In a program organized in Kathmandu on Monday, stakeholders shared that both internal and external factors are hindering the progress to reach the SDGs.

The goals have been hard to navigate due to covid crises, economic and geopolitical challenges and lack of efforts from the local levels, participants of the National Multistakeholder Forum on SDG Localization shared.

Ganesh Prasad Timilsina, chairperson of the National Assembly, the upper house, raised the issue of unfair budget distribution. “The budget distribution based on the discretion of the Ministry of Finance rather than the actual need will not help address the existing gap,” he said. He also suggested political parties include the SDG implementation in their manifesto and start resource allocation in line with the SDG goals.

Speaking at the program, member of the National Planning Commission Dr Ram Kumar Phuyal said “We tried to find out the estimated expenses to achieve SDGs, the result showed that we require to spend 2000 billion rupees every year. But our government budget is less than the required amount. So the government alone cannot achieve the SDGs. It requires coordination from private, cooperative and community sectors along with development partners.”

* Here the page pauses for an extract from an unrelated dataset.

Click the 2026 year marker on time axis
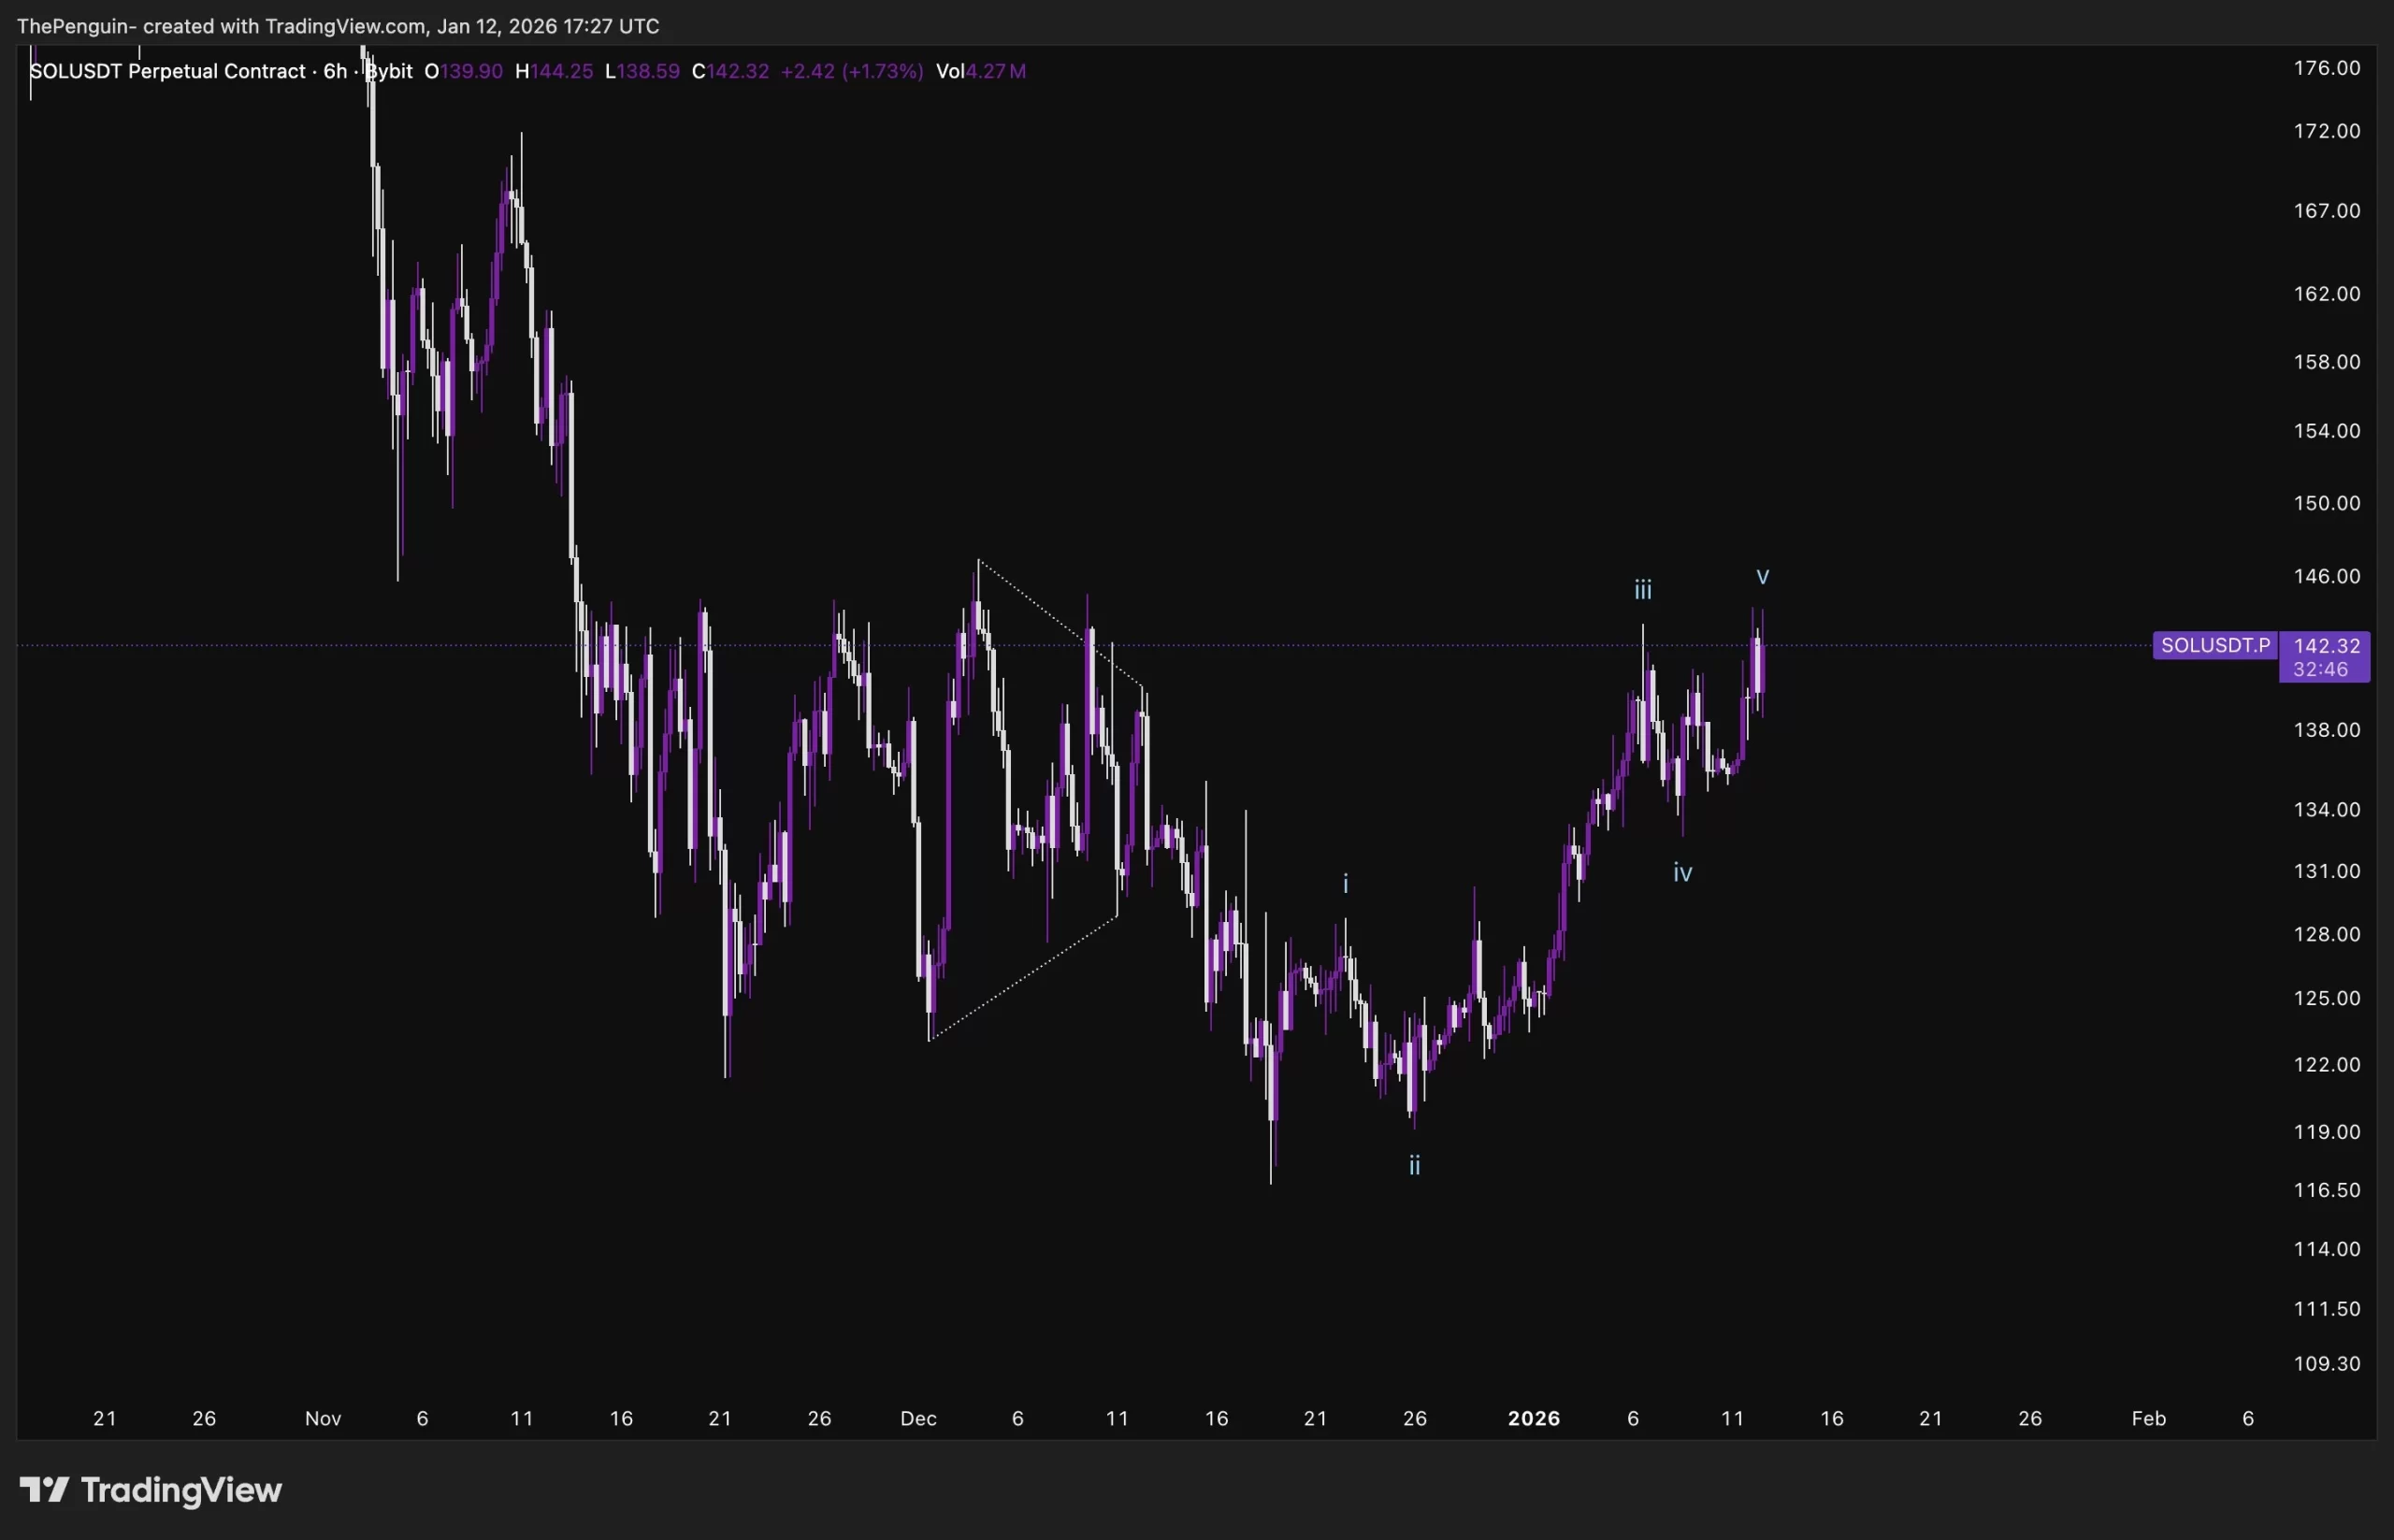This screenshot has height=1540, width=2394. coord(1533,1418)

Local ownership is critically important as it acts as a bridge between the government and local people,” said Dhruba Prasad Deo, Senior Vice-President of the NGO Federation of Nepal (NFN).

To make SDGs 2030 success, it needs to be localized first as it is impossible to achieve the goals without implementing the agendas on the real grounds. The local government is the closest to the people. Yet, it is a pity that many newly elected local representatives are still alienated from or uninformed about the SDGs, the participants said.

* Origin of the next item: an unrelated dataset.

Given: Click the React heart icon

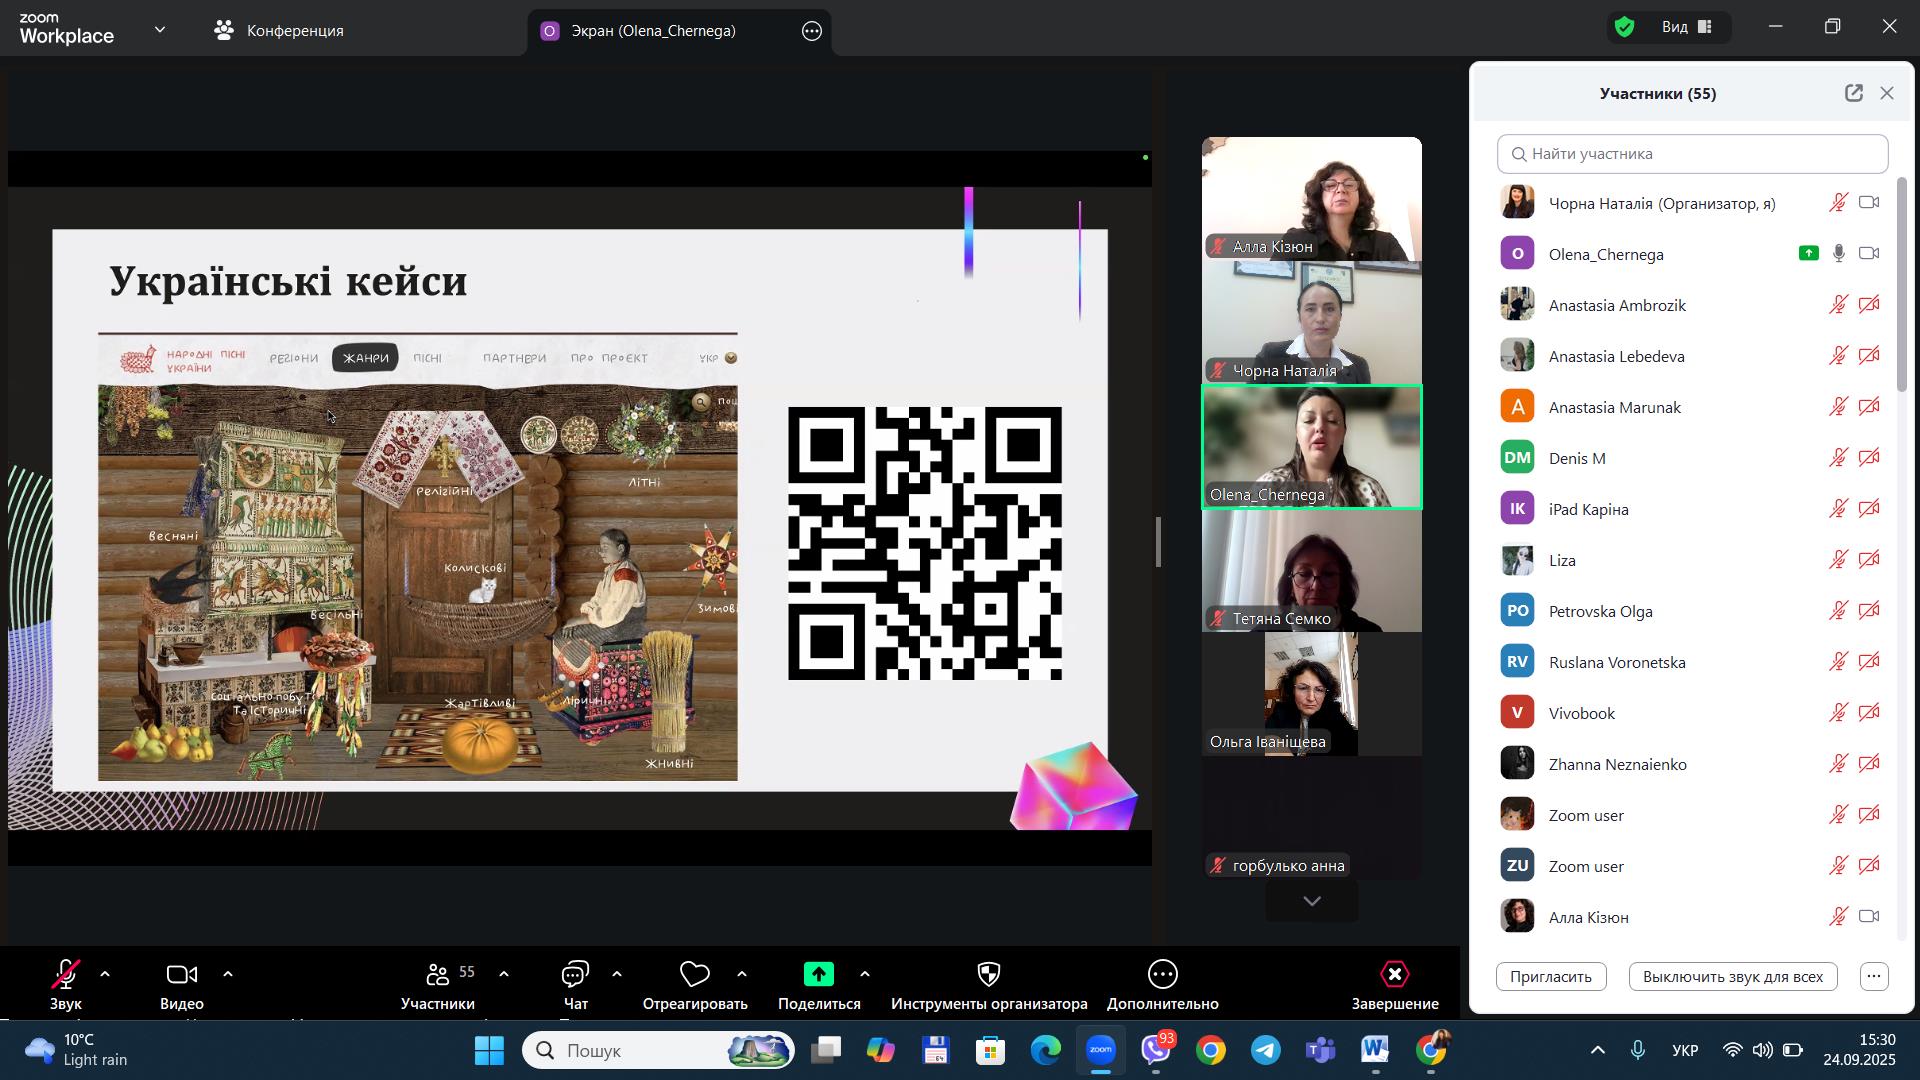Looking at the screenshot, I should click(695, 975).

The stakeholders admitted that SDGs have been limited to paper and the lack of concrete action plans to implement them at the grassroots level has hindered their progress. They admit that the SDGs 2030 mentions “What to do?” but lacks actual and factual answers to the question “who and how”.

According to Maya Timsina, member of the Policy and Planning Commission of Gandaki province, though the province is putting its efforts to achieve the goals on time, challenges galore. “The indicators of local levels are yet to be prepared. Lack of appropriate indicators in provinces and lack of fundamental and segregated data are the major challenges as of now,” she said.

Prahlad Lamichanne, member of the Policy and Planning Commision of Bagmati province, said that under SDG localization efforts, a provincial SDG baseline and roadmap has been prepared with the support of UNDP and SDG has been broadly integrated in the Provincial Periodic Plan. Yet there are some missing aspects, he said. “Lack of SDG based coding of policies and projects and lack of civil society engagement policy, among others, are two major missing aspects.”

He called for finding solutions to missing aspects which are crucial for the implementation of the SDGs.

The United Nations General Assembly adopted the “2030 agenda for sustainable development” in September 2015. The SDGs set 17 sustainable development goals (SDGs) and 169 targets including poverty eradication and guaranteeing sustainable development in nearly all sectors.

The program was organized by NGO Federation of Nepal, Nepal SDGs Forum and supported by TAP Network.